In 1829 he went with the Russian army to Transcaucasia, and the following year, stranded by a cholera outbreak at the small family estate of Boldino, he wrote his experimental Little Tragedies in blank verse and The Tales of Belkin in prose, and virtually completed Eugene Onegin. In 1831 he married the beautiful Natalya Goncharova. The rest of his life was soured by debts and the malice of his enemies. Although his literary output slackened, he produced his major prose works The Queen of Spades and The Captain's Daughter, his masterpiece in verse, The Bronze Horseman, important lyrics and fairy tales, including The Tale of the Golden Cockerel. Towards the end of 1836 anonymous letters goaded Pushkin into challenging a troublesome admirer of his wife to a duel. He was mortally wounded and died in January 1837.

Nikolai Gogol

Nikolai Gogol was a Russian writer and dramatist. He was born in the Ukraine in 1809.

Jane Austen

Jane Austen was born on 16 December 1775 at Steventon, near Basingstoke, the seventh child of the rector of the parish. She lived with her family at Steventon until they moved to Bath when her father retired in 1801. After his death in 1805, she moved around with her mother; in 1809, they settled in Chawton, near Alton, Hampshire. Here she remained, except for a few visits to London, until in May 1817 she moved to Winchester to be near her doctor. There she died on 18 July 1817.
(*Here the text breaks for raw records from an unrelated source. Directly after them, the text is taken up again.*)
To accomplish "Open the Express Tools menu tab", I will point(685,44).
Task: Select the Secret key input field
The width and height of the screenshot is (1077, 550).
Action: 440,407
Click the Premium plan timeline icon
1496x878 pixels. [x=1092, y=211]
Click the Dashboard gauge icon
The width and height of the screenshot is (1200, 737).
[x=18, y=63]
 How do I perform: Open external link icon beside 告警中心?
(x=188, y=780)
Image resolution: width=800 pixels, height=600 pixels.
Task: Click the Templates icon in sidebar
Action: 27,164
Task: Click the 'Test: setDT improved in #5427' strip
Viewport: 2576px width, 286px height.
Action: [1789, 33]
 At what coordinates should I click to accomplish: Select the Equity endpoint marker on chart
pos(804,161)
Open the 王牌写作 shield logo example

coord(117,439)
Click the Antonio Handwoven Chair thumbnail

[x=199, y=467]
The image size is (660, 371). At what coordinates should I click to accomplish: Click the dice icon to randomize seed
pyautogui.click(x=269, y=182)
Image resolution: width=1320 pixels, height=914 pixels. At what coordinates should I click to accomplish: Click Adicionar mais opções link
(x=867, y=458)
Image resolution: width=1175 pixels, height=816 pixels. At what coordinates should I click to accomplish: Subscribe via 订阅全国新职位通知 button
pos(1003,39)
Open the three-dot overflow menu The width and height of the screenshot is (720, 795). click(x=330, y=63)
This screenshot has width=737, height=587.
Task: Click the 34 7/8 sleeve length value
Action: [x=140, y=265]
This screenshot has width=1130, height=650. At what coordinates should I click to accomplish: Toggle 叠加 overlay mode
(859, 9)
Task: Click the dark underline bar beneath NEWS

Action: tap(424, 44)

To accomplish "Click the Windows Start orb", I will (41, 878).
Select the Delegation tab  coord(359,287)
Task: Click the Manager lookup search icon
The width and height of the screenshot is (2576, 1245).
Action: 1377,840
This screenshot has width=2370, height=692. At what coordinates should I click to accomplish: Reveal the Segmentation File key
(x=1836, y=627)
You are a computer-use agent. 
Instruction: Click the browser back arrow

Jane Austen was extremely modest about her own genius, describing her work to her nephew, Edward, as 'the little bit (two Inches wide) of Ivory, on which I work with so fine a Brush, as produces little effect after much labour'.

As a girl she wrote stories, including burlesques of popular romances. Her works were published only after much revision, four novels being published in her lifetime.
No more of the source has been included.